• Short task
Please copy the lines below word for word, leaving out the pictures.

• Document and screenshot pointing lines

- - - -

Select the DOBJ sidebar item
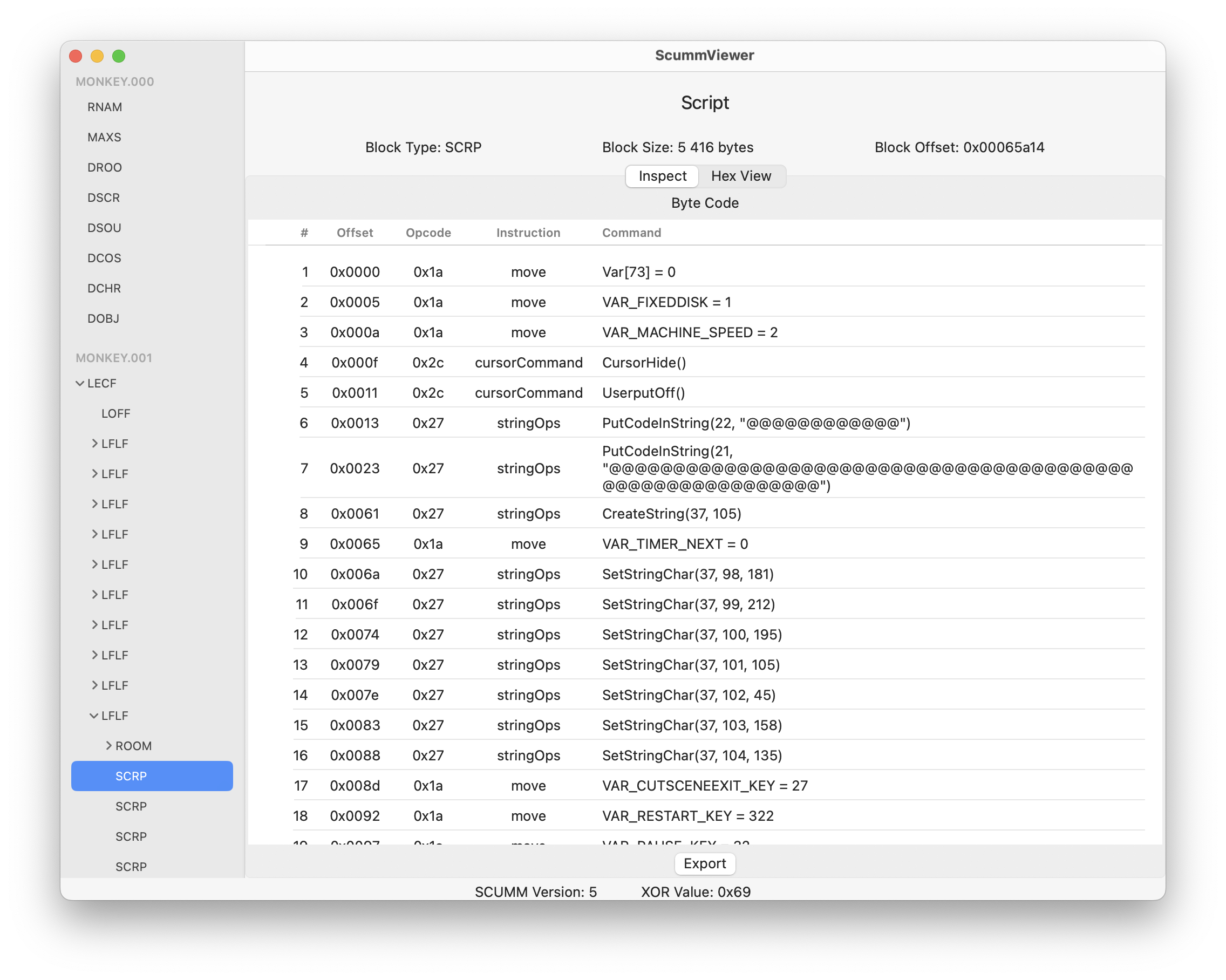Image resolution: width=1226 pixels, height=980 pixels. (x=104, y=318)
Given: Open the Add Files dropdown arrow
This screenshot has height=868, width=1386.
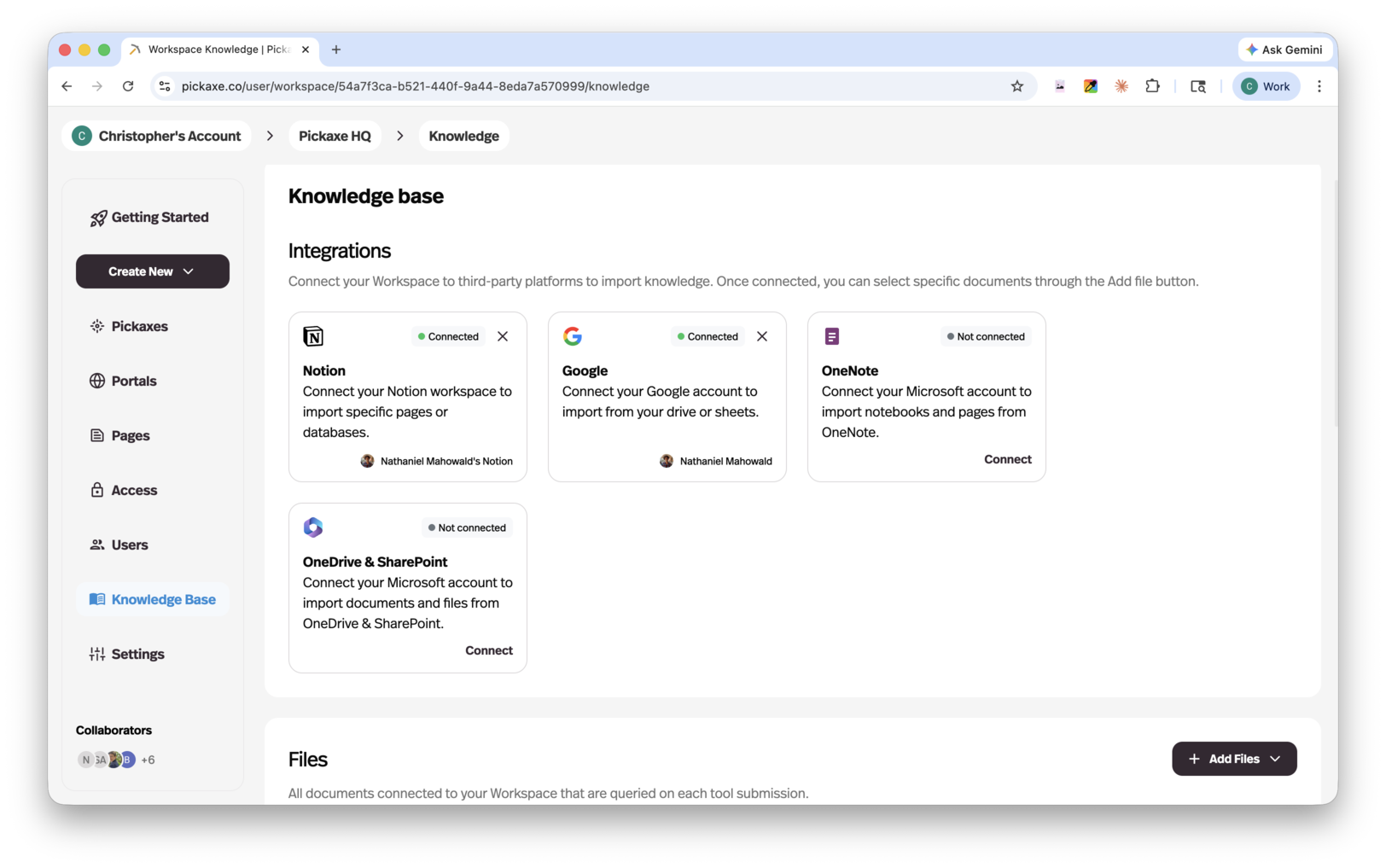Looking at the screenshot, I should pos(1276,759).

- - - -

• Solution for this task
Select the DOBJ sidebar item
Image resolution: width=1226 pixels, height=980 pixels. (x=104, y=318)
Given: Open the Add Files dropdown arrow
This screenshot has height=868, width=1386.
Looking at the screenshot, I should pos(1276,759).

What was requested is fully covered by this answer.